To reiterate the point raised earlier in this article, ours is a multi-faceted crisis and as such we need a multi-faceted approach. The role of an active citizens movement cannot be over emphasised in the struggle for the attainment of a democratically just society. The social movements supported by non-governmental organisations and the rest of the civil society play a watchdog role which help to curb the excesses of politicians and thus ensure a healthy society. Critically so as we are staring at the make or break elections.

The social movements are strategically positioned to popularise the pro-democracy campaign, lead the voting in of preferred candidates and defend that vote. There should be an organic relationship between the politicians running for office and these movements for the aspirations are the same and the message is one. The emergence of a vibrant social movement is an opportunity for change.
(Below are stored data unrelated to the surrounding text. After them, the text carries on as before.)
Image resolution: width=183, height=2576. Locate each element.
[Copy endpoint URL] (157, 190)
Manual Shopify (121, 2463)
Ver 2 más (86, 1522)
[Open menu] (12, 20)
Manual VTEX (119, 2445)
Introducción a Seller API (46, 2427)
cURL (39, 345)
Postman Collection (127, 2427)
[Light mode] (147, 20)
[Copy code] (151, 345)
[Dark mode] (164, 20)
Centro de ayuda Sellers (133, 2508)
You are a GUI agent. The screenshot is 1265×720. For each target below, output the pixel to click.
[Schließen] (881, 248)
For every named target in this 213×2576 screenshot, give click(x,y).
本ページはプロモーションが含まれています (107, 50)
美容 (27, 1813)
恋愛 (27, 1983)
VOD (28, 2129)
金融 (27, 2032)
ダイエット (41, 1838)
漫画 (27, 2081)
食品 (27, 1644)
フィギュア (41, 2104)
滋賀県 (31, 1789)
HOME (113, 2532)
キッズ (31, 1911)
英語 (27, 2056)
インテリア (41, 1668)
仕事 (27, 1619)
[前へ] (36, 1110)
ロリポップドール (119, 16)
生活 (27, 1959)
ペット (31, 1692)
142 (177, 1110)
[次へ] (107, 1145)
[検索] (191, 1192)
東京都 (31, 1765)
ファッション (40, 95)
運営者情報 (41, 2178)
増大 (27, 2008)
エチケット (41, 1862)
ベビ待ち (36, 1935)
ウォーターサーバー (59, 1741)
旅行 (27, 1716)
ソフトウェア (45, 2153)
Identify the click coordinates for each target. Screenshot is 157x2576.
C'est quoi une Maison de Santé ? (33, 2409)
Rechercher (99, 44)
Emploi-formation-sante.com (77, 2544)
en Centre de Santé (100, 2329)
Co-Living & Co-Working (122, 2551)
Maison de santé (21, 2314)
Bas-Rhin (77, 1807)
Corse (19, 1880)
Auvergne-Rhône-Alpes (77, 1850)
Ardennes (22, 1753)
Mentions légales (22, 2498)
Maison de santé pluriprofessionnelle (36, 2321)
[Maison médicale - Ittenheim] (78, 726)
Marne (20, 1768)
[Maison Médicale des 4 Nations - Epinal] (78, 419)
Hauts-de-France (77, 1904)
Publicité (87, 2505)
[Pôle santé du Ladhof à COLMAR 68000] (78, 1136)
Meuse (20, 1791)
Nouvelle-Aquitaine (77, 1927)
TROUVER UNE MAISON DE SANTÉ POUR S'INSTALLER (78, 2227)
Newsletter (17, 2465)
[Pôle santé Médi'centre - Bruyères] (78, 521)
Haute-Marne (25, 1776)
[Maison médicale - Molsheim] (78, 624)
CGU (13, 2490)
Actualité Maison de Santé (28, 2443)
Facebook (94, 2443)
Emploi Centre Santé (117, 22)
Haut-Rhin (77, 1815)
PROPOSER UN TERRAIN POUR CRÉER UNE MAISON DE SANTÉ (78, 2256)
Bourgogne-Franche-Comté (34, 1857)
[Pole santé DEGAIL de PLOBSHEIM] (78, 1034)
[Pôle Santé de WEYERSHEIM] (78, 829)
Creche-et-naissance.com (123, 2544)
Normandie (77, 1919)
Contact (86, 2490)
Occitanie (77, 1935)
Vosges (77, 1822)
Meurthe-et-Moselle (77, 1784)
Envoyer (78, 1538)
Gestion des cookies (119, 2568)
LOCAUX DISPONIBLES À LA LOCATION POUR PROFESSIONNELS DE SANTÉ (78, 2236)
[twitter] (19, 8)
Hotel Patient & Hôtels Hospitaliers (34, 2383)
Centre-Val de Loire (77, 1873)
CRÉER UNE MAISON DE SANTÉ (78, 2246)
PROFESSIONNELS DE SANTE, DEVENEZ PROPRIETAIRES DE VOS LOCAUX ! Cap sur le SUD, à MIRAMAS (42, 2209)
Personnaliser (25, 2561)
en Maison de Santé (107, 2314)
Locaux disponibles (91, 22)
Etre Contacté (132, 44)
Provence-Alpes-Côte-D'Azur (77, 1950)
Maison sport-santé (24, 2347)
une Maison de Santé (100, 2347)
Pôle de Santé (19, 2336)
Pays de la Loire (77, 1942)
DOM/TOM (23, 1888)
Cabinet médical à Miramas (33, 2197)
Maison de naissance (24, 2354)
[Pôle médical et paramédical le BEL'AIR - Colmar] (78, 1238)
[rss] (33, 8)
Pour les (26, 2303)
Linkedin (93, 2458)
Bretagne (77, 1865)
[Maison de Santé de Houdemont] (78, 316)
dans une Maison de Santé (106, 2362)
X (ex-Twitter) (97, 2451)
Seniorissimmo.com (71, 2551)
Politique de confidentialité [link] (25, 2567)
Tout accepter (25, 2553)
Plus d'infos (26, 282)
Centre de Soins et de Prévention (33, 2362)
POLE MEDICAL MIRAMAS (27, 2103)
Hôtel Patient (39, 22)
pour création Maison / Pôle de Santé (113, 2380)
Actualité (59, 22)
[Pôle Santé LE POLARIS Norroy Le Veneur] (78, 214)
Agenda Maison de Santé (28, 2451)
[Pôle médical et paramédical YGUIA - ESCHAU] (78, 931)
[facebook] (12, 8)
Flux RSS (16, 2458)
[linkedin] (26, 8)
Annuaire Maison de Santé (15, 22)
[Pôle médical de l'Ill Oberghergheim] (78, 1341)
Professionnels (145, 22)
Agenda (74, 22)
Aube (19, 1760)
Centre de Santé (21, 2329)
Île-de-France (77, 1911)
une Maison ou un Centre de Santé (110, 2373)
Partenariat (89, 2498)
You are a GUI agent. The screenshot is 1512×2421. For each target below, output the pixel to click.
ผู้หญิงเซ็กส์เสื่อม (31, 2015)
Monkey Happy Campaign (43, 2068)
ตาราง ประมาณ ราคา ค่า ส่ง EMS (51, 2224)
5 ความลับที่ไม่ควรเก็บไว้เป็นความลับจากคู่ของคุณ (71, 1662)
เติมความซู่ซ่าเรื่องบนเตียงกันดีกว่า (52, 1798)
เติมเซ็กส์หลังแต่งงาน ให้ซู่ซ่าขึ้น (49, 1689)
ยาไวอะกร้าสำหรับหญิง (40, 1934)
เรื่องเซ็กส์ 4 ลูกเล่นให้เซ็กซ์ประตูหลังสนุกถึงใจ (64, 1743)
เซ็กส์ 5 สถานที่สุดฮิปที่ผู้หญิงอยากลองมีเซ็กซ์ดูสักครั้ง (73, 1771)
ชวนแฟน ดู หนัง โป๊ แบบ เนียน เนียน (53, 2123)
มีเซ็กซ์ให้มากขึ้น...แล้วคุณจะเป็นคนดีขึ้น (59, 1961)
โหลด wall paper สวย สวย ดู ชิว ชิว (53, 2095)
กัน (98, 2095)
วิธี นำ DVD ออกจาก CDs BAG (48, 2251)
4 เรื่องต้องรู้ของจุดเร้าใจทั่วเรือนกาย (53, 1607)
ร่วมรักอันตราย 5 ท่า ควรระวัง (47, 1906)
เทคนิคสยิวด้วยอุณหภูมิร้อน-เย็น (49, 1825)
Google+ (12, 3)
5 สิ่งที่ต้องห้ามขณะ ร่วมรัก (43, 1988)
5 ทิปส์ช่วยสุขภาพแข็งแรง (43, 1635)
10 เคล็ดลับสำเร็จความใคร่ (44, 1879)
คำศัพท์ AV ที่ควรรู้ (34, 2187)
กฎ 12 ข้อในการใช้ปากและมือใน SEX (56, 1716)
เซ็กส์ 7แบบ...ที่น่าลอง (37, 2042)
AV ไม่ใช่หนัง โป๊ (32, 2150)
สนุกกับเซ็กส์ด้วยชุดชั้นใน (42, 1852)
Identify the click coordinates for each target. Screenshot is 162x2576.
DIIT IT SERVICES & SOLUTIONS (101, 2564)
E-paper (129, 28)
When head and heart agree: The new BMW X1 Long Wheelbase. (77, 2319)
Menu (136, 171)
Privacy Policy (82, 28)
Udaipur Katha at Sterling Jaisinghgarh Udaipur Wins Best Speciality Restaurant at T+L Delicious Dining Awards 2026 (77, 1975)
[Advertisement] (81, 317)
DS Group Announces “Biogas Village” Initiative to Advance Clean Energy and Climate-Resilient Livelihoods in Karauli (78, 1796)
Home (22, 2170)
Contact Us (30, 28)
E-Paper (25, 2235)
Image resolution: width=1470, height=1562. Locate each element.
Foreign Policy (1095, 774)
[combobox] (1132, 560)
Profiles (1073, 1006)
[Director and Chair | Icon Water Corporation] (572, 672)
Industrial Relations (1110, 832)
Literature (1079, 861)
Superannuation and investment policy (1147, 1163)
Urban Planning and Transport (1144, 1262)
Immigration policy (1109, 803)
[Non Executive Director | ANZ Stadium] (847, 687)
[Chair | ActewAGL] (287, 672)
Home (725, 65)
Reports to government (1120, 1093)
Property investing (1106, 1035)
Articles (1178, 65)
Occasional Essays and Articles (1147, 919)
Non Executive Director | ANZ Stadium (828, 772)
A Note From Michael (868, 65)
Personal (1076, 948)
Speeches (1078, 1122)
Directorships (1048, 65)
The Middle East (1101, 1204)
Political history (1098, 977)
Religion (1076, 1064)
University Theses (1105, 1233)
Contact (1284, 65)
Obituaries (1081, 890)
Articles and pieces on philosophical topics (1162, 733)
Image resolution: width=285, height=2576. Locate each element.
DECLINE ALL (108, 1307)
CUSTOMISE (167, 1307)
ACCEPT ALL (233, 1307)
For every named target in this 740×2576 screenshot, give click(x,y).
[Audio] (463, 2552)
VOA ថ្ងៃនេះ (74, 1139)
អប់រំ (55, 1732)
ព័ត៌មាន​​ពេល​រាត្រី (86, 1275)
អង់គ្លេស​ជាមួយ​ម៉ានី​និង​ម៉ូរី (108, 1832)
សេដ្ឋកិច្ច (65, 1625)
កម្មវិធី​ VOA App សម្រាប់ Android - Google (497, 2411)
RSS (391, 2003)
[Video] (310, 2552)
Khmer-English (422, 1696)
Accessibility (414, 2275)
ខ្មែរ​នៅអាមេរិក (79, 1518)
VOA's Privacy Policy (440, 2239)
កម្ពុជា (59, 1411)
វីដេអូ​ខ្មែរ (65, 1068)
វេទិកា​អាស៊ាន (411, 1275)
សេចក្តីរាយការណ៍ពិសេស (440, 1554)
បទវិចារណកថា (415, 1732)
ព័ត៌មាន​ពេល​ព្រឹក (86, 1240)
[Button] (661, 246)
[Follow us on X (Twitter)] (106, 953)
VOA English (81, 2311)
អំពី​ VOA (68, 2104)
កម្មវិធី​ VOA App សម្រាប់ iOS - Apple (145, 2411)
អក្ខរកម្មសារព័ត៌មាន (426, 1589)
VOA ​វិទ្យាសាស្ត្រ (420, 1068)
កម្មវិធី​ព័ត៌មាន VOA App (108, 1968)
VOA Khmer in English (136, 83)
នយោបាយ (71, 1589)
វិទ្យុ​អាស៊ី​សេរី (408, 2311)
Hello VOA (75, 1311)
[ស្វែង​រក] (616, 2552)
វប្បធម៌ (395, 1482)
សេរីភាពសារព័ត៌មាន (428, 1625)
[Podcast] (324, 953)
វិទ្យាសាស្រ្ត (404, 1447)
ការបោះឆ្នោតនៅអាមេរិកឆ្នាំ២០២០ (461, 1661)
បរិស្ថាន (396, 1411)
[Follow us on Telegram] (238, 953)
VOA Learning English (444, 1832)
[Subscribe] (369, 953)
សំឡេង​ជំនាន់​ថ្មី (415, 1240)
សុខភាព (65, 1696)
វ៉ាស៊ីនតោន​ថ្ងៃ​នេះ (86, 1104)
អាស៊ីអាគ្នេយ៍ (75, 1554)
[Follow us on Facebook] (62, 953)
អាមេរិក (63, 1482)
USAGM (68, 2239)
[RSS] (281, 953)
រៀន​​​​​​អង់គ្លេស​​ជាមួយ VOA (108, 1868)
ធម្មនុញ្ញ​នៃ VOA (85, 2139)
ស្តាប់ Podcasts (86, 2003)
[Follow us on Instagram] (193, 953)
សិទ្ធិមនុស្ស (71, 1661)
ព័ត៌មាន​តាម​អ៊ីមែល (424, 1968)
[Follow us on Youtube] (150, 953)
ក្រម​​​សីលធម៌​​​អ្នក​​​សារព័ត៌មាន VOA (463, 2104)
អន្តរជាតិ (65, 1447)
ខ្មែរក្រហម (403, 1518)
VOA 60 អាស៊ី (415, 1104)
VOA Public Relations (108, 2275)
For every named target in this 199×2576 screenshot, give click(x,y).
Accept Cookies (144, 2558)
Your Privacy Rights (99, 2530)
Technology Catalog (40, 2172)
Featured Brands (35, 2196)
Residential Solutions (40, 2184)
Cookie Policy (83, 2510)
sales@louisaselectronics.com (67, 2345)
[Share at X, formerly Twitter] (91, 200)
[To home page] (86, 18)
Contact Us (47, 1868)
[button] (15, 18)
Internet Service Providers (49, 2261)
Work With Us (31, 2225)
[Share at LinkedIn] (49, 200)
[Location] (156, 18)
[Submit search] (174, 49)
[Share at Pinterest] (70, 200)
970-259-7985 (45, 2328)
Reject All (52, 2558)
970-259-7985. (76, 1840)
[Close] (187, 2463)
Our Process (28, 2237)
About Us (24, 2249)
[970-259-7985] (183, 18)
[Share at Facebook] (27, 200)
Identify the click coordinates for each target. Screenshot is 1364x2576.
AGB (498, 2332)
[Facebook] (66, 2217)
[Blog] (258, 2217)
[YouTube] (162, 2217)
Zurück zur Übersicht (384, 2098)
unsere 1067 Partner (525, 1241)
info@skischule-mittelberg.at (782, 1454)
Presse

The aforementioned realities are pregnant with an opportunity for a transition but we must bear in mind that Zanu PF will never reform itself out of power. Zanu PF has constantly and ruthlessly denied Zimbabweans their will. Our status quo carries a bold inscription calling on Zimbabweans from across the divide to join hands and decapitate Mugabe and his ailing Zanu PF.

As we focus on the 2018 elections, we must not be under any illusion, for Zanu PF any type of victory goes. Those gangsters will do anything to remain in power. Their insatiable love for power causes them to never respect the will of the masses.

I call upon all progressive movements to immediately start working towards reactivating nationwide protests. We must shut Zimbabwe down not just for a day but until we liberate ourselves. Our message must be unequivocal. We must make it abundantly clear to Zanu PF that we are ready to defend our wish in our numbers. We are going to vote in our numbers but equally important, we are going to defend our vote in order to liquidate and deplete the monster called Zanu PF.

We can no longer afford to have innocent bystanders in our midst, who believe that their lives are more precious than the ones of those who are sacrificing daily for a better Zimbabwe. Everyone must plug in and pay the price.

A better Zimbabwe we yearn for is not going to be delivered to us on a silver platter. It’s going to cost us sweat, tears, blood and even lives. Let that sink in.

Patson Dzamara is a leadership coach, author and political activist based in Zimbabwe.